Every line in the records below between the one holding "Sikkerhet og beredskap (448, 882)" and the one holding "00 (169, 655)", inclusive, is to be set down exactly; all other lines are to be left out.
[Start of section]
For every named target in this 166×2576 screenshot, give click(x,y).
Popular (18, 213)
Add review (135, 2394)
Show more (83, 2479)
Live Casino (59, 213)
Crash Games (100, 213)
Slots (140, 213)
[End of section]
[Start of section]
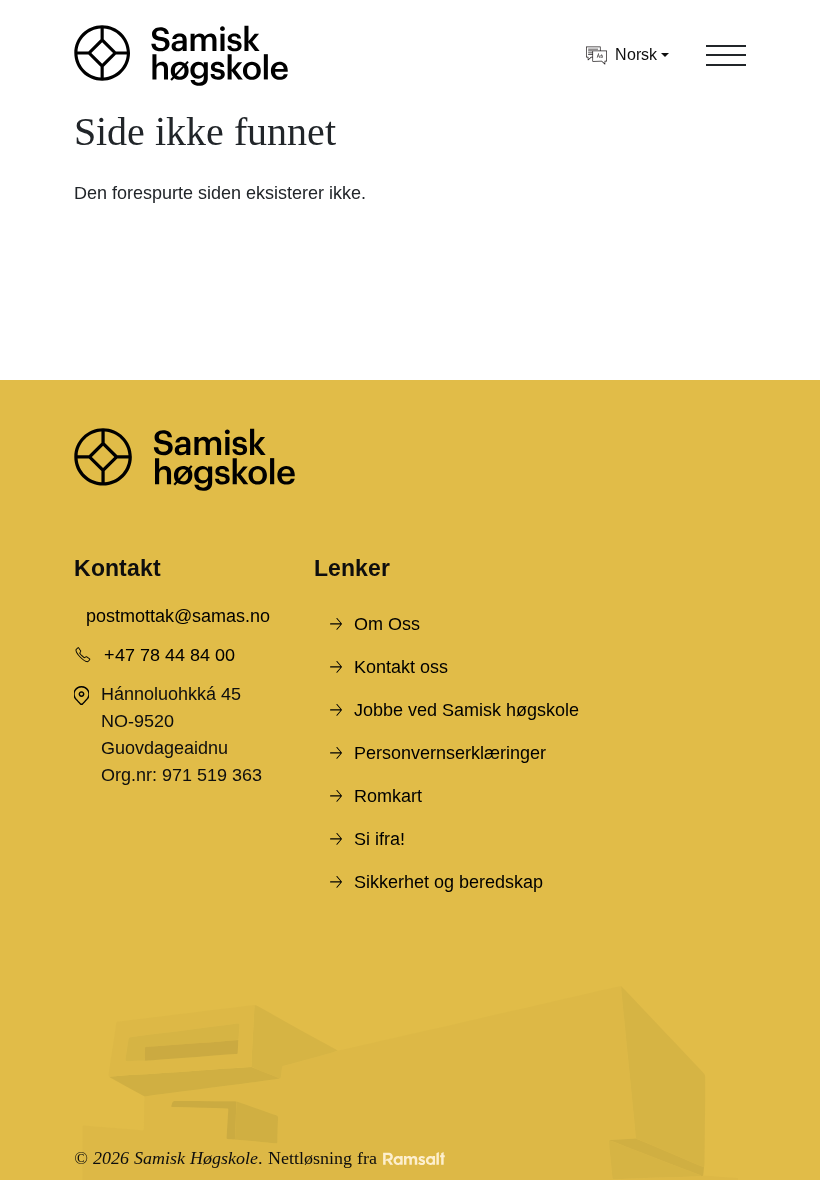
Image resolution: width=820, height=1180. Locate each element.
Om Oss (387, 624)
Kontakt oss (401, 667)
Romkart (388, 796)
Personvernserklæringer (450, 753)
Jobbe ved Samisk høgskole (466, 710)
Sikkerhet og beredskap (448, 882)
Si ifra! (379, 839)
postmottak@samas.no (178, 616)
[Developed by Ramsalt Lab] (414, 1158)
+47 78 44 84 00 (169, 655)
[End of section]
# Your solution
Sikkerhet og beredskap (448, 882)
Si ifra! (379, 839)
postmottak@samas.no (178, 616)
[Developed by Ramsalt Lab] (414, 1158)
+47 78 44 84 00 (169, 655)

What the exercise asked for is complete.